I’m not suggesting one shouldn’t take synthetic vitamins. But I think that most vitamin pills can’t compare to obtaining nutrients from whole foods in which vitamins and other phytonutrients work synergistically. Perhaps vitamin C in a tomato works with lycopene to be effective.
Here are some examples of non-citrus whole foods that have a significant amount of vitamin C (based on a one-half cup serving unless noted):
- Red bell pepper—95 mg
- Kiwifruit (medium)—64 mg
- Green bell pepper—60 mg
- Broccoli—51 mg
- Strawberries—49 mg
- Brussel sprouts—48 mg
- Kale—40 mg
- Tomato juice (3/4 cup)—33 mg
I could go on, but that is enough to give you the idea.

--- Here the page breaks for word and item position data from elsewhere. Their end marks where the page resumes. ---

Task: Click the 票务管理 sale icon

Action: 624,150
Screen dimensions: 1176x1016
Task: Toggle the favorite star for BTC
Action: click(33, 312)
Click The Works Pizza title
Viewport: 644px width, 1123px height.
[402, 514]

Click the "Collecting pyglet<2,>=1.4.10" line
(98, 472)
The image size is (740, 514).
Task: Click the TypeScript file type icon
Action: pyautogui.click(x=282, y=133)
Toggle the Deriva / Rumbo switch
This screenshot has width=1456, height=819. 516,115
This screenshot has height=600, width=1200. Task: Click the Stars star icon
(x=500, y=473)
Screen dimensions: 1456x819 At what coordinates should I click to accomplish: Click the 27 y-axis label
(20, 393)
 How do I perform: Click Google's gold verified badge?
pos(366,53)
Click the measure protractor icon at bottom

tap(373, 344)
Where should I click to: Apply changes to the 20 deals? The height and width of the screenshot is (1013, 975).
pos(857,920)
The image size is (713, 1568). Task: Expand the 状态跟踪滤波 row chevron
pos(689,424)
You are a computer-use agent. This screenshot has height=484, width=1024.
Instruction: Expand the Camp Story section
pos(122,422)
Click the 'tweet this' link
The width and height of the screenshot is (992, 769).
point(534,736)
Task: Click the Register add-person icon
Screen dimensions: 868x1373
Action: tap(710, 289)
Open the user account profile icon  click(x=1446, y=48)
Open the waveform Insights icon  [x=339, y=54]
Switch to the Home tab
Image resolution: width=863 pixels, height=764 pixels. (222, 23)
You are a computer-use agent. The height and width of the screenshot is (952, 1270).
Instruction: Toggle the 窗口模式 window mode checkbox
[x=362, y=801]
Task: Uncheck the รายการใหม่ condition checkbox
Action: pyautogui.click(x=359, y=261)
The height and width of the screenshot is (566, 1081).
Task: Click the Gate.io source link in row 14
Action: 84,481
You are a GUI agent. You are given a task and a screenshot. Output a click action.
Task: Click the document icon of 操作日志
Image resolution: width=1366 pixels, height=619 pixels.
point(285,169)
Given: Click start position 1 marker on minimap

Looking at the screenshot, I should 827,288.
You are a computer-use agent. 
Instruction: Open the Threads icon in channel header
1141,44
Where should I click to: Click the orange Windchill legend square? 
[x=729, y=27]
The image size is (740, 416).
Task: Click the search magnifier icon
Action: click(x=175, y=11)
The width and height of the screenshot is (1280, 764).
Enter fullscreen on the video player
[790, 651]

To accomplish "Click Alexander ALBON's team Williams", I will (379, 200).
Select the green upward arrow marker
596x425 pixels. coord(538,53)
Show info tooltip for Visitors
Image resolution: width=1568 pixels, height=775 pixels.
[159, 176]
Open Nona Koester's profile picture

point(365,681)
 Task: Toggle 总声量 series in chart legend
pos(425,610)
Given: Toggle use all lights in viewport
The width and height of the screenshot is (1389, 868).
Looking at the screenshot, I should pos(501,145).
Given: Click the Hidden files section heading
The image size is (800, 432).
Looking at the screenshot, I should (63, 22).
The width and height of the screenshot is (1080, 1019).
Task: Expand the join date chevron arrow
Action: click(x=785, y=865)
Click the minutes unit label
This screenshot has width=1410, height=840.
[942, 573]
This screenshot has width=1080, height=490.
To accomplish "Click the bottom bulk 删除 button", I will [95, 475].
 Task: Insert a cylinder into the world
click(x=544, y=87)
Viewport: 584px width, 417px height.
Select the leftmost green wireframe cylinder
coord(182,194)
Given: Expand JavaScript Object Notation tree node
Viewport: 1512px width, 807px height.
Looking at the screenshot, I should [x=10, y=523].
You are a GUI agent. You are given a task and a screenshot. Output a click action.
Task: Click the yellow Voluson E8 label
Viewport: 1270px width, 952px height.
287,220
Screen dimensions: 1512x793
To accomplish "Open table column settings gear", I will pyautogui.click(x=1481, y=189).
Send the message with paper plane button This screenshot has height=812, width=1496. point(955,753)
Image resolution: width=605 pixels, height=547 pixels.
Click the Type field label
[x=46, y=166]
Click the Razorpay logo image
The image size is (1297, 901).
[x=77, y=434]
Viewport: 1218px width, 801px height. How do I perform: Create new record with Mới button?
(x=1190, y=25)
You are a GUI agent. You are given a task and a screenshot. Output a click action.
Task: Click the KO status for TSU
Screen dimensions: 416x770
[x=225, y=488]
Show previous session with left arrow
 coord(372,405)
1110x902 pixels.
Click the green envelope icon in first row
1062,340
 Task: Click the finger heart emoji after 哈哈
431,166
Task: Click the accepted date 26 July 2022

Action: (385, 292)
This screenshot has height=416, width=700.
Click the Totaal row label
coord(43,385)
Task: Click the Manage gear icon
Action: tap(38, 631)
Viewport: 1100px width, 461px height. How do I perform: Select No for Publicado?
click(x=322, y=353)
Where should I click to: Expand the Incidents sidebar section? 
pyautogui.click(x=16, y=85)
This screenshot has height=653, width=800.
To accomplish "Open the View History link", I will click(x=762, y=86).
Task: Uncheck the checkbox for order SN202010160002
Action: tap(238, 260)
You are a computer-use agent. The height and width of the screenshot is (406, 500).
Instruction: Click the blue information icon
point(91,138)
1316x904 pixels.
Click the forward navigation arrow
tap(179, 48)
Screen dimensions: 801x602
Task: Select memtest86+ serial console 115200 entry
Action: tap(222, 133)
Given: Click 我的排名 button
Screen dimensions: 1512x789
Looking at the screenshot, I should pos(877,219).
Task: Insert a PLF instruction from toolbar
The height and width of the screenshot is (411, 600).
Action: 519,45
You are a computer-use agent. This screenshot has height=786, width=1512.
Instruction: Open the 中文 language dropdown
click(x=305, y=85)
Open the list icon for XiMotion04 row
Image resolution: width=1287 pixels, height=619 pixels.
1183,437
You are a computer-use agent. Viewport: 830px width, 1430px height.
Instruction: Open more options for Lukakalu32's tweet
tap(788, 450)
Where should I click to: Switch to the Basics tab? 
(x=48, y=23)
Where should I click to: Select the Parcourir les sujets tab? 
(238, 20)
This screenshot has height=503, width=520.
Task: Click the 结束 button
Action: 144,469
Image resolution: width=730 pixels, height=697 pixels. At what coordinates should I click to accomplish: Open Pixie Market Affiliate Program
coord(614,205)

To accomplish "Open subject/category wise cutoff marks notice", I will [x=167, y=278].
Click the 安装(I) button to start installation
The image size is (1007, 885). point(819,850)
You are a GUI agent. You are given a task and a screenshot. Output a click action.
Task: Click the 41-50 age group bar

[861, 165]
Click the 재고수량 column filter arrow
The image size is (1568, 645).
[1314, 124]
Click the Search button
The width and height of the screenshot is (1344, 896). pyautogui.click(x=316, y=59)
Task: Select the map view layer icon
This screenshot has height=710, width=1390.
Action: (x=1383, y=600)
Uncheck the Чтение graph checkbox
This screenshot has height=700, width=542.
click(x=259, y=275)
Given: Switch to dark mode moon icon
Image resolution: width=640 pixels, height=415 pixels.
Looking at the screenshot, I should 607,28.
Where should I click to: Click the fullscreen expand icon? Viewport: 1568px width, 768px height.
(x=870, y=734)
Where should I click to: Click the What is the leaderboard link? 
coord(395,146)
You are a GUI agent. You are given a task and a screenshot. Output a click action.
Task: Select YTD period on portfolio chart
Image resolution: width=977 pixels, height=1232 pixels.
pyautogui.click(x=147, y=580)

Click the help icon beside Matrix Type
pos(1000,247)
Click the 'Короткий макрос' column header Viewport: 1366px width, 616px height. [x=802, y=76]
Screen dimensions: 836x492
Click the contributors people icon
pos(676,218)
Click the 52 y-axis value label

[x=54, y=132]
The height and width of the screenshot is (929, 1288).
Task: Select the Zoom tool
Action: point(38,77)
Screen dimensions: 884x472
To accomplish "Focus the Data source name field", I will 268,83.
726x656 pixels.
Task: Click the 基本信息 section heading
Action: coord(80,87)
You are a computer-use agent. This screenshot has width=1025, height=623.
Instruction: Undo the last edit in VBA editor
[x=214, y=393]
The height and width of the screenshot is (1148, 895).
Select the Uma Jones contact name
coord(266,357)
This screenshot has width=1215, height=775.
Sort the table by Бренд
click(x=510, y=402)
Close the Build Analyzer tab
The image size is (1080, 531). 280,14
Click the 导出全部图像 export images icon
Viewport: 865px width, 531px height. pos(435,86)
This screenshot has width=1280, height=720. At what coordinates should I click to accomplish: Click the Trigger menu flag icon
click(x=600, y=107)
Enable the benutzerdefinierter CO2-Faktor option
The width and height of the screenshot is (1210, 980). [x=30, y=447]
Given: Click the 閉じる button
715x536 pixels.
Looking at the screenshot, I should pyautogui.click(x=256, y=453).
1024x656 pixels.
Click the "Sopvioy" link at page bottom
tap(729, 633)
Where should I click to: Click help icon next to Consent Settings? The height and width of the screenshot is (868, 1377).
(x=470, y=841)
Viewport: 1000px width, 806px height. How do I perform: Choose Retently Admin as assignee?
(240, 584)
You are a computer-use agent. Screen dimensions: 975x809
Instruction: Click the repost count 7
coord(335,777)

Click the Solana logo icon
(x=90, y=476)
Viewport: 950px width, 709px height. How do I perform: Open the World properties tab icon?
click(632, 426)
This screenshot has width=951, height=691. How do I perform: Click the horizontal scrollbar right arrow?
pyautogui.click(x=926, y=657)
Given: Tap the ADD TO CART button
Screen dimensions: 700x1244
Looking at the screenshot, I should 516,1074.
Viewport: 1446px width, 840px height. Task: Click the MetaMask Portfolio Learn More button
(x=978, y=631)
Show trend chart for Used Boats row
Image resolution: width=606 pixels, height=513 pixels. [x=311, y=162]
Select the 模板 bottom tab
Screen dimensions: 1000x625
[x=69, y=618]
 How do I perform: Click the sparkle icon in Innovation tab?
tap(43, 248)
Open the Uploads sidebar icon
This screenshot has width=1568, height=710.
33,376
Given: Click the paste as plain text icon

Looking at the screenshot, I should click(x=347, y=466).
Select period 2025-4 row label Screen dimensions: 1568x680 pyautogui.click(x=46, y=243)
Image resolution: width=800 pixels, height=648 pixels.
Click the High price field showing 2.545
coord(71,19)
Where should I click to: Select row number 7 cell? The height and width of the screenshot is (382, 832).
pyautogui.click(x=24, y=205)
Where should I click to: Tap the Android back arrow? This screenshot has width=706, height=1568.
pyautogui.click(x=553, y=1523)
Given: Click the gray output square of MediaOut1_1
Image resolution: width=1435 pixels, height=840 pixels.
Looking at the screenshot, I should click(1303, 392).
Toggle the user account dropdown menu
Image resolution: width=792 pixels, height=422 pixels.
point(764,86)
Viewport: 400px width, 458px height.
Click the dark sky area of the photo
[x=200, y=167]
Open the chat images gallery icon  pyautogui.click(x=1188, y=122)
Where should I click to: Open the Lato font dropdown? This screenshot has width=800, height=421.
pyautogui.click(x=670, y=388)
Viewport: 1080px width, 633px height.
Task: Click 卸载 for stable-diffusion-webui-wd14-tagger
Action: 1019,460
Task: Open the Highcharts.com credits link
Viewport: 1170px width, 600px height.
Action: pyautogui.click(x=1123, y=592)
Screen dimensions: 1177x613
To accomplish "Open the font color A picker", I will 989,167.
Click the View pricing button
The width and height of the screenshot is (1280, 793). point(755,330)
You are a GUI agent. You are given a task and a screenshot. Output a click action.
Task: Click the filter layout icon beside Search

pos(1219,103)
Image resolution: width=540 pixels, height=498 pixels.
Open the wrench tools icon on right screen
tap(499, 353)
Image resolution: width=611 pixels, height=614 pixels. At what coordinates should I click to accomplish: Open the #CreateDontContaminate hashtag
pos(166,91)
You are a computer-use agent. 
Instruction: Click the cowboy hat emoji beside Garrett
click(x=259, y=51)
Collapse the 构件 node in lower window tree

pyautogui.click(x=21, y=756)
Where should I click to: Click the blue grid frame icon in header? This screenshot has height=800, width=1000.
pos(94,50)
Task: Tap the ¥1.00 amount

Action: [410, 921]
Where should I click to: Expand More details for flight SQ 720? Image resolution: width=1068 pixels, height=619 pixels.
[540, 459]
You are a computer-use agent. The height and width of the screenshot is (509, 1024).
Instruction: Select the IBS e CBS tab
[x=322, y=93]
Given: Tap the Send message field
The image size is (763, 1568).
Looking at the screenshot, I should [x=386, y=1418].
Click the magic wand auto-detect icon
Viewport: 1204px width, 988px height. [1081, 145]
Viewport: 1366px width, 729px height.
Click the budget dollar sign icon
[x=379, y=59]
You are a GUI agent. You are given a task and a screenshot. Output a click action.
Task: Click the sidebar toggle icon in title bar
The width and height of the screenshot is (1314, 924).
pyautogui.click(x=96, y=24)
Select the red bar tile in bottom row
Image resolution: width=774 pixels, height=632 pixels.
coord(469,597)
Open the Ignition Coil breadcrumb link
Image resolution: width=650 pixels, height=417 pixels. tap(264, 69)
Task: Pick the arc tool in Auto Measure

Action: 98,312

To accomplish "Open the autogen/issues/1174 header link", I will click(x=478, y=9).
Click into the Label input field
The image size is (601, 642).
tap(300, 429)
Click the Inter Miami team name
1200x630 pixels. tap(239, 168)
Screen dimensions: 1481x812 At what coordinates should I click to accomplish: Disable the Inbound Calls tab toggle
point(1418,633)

A. Thank you for making the point that it is possible to get the recommended daily amount of vitamin C in food, even without consuming orange or grapefruit juice. The RDA for adult men is 90 mg per day and for women is 75 mg per day. There are more details on RDA at various ages and a longer list of food sources of vitamin C (including citrus fruits) at this page from the National Institutes of Health Office of Dietary Supplements.
We are in favor of including plenty of nutrient-dense foods like bell peppers and broccoli in your diet. However, people may need supplements sometimes. The best resource we know to determine where your diet might be wanting and how much vitamin or mineral you should take is the book by Dr. Tieraona Low Dog, Fortify Your Life: Your Guide to Vitamins, Minerals, and More. Your local library should have a copy. We also offer a paperback edition.
Researchers are now considering the possibility that vitamins could help fight infection (Nutrients, Aug. 23, 2020). While studies are incomplete, many scientists think that adequate amounts of vitamins A, C, D and E may help reduce inflammation and help protect against a COVID-induced cytokine storm (Aging Clinical and Experimental Research, Oct. 2020).